Auszug zum Lesen
------------------------------------------------------------------------

Nach der Trennung beantragte die Ehefrau die (steuerlich mögliche) getrennte Veranlagung ab 1998. Der Steuerbescheid (aufgrund gemeinsamer Veranlagung) für 1998 wurde aufgehoben. Der Ehemann hatte Steuern nachzuzahlen. Für 1999 musste der Ehemann ebenfalls Steuern zahlen. Die Ehefrau musste aufgrund ihrer Verluste keine Steuern zahlen. Sie erzielte ab 2000 positive Einkünfte. Ihr Ziel war es, diese positiven Einkünfte im Wege des Verlustvortrags mit den Verlusten aus 1998 und 1999 zu verrechnen, so dass sich ihre Steuerbelastung ab 2000 reduziert hätte.
Der Ehemann legte gegen die Steuerbescheide 1999 und 2000 Einspruch ein. Während des Einspruchsverfahrens verhandelten die Parteien über eine Zusammenveranlagung. Die Verhandlungen scheiterten. Die Bescheide wurden letztlich bestandskräftig. Der Ehemann zahlte die Steuern nach.
Er nahm daraufhin die Beklagte auf Schadensersatz wegen der Steuerzahlungen für 1998 und 1999 in Anspruch. Das Landgericht gab der Klage statt. Das Berufungsgericht wies auf die Berufung der Beklagten die Klage ab. Die Revision beim BGH führte zur Aufhebung des Berufungsurteils und zur Zurückverweisung der Sache an das Oberlandesgericht.
Allein diese unterschiedlichen Entscheidungen dreier Instanzen belegen, wie umstritten dieses Problem ist.
Das Oberlandesgericht hatte gemeint, dass die Beklagte der Zusammenveranlagung nicht zustimmen müsse, da sie die in 1998 und 1999 entstandenen Verluste ab 2000 steuerlich nutzen konnte. Der BGH lehnte diese Argumentation ab. Jeder Ehegatte sei aufgrund der ehelichen Lebensgemeinschaft verpflichtet, die steuerlichen Lasten des jeweils anderen Ehegatten so gering wie möglich zu halten. Dazu gehöre es auch, dass die eigenen negativen Einkünfte mit positiven Einkünften des anderen Ehegatten verrechnet werden, so dass sich die Gesamtsteuerbelastung beider Ehegatten verringere.
Es komme nicht darauf an, dass ein Ehegatte die Verluste in späteren Zeiträumen einsetzen könne, um diese mit positiven Einkünften zu verrechnen. Der Lebensstandard der Ehegatten während des Zusammenlebens hänge auch von der steuerlichen Belastung ab. Wenn die Steuerbelastung des besserverdienenden Ehegatten durch Verlustverrechnung geringer sei, könne dieser einen höheren finanziellen Beitrag für die eheliche Lebensgemeinschaft leisten. Davon profitiere auch der andere Ehegatte, der die Verluste erwirtschaftet hat. Diesem Ehegatten sei es nach Trennung verwehrt, durch die Wahl einer getrennten Veranlagung die finanzielle Grundlage des ehelichen Zusammenlebens zu ändern.

------------------------------------------------------------------------

Bereitgestelltes Material

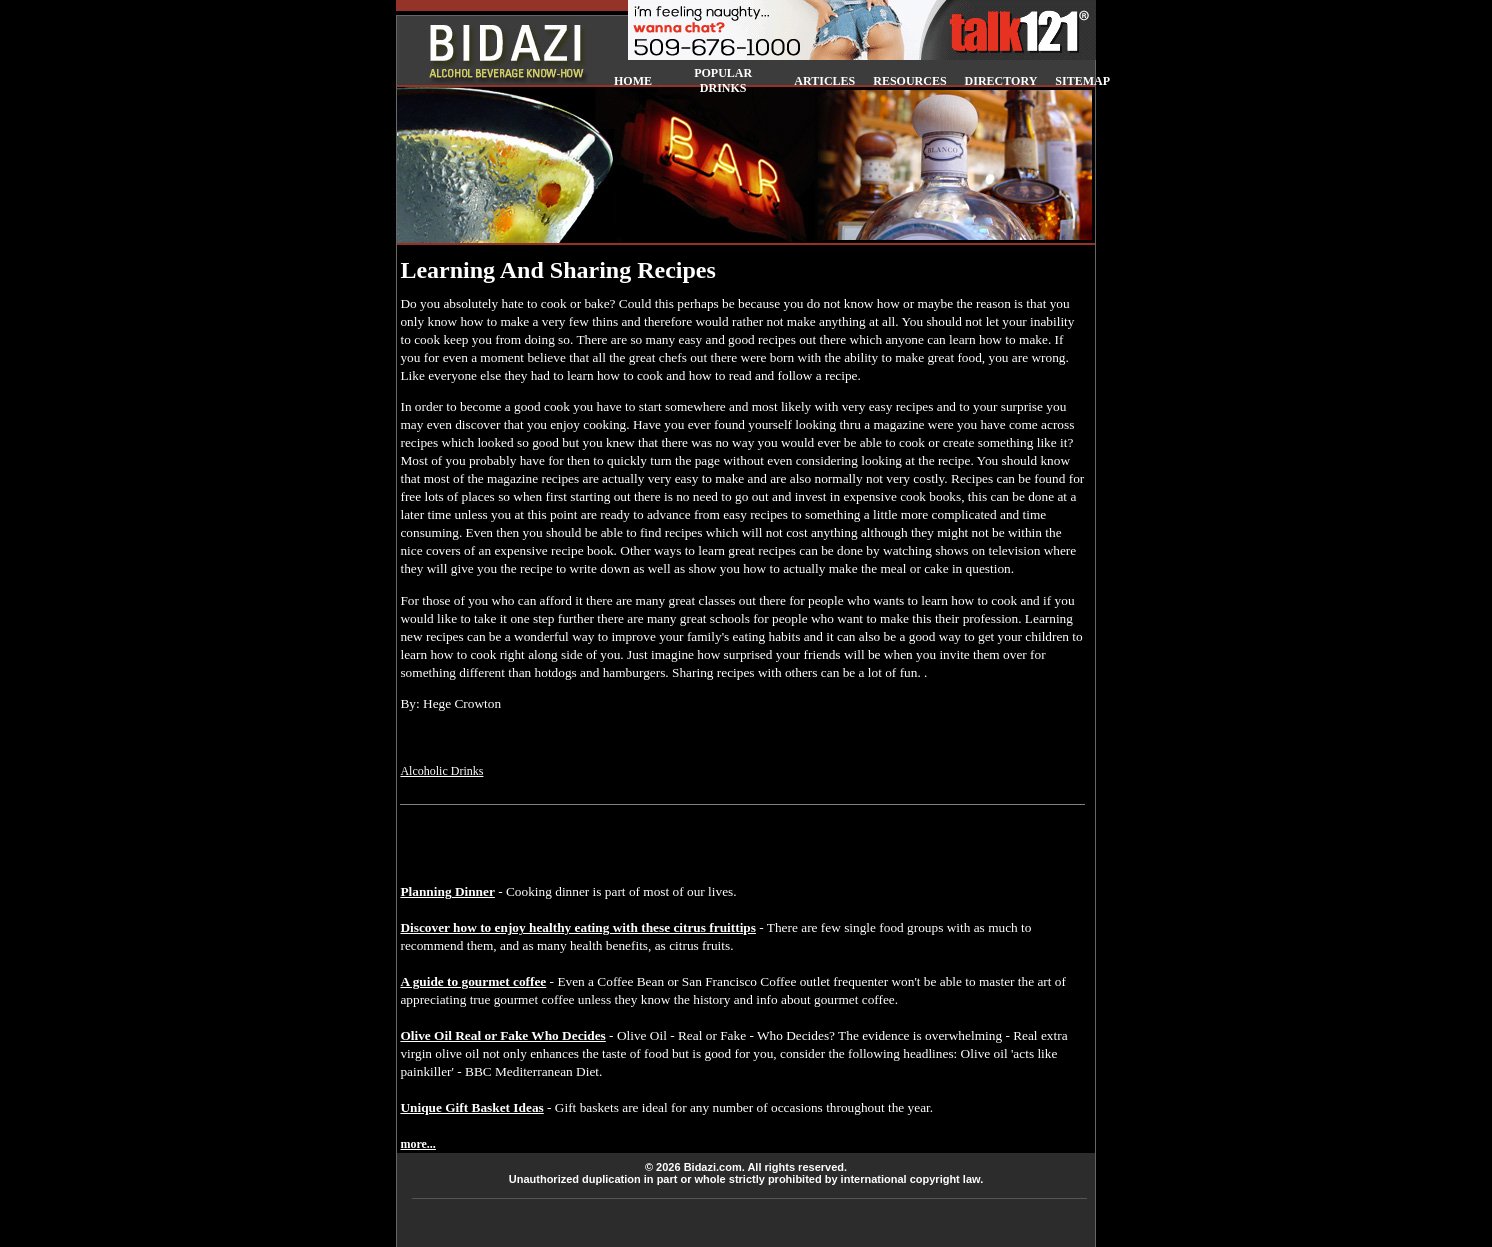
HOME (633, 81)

------------------------------------------------------------------------

Aufgaben
A. Gib den Absatz des Auszugs, der mit „Er nahm daraufhin die Beklagte“ beginnt, als knappe Liste wieder und behalte dabei seine wesentlichen Fakten bei.
B. Gib bitte den Abschnitt des Auszugs wörtlich wieder, der mit den Worten „Der Ehemann legte“ einsetzt und mit „an das Oberlandesgericht.“ schließt.
Das Material oben stammt aus einer anderen Quelle als der Auszug.

Erwartete Antworten
A.
- Der Ehemann verlangte von der Beklagten Schadensersatz wegen der Steuerzahlungen für 1998 und 1999.
- Das Landgericht gab der Klage statt.
- Das Berufungsgericht wies die Klage auf die Berufung der Beklagten ab.
- Die Revision beim BGH führte zur Aufhebung des Berufungsurteils und zur Zurückverweisung an das Oberlandesgericht.

B.
Der Ehemann legte gegen die Steuerbescheide 1999 und 2000 Einspruch ein. Während des Einspruchsverfahrens verhandelten die Parteien über eine Zusammenveranlagung. Die Verhandlungen scheiterten. Die Bescheide wurden letztlich bestandskräftig. Der Ehemann zahlte die Steuern nach.
Er nahm daraufhin die Beklagte auf Schadensersatz wegen der Steuerzahlungen für 1998 und 1999 in Anspruch. Das Landgericht gab der Klage statt. Das Berufungsgericht wies auf die Berufung der Beklagten die Klage ab. Die Revision beim BGH führte zur Aufhebung des Berufungsurteils und zur Zurückverweisung der Sache an das Oberlandesgericht.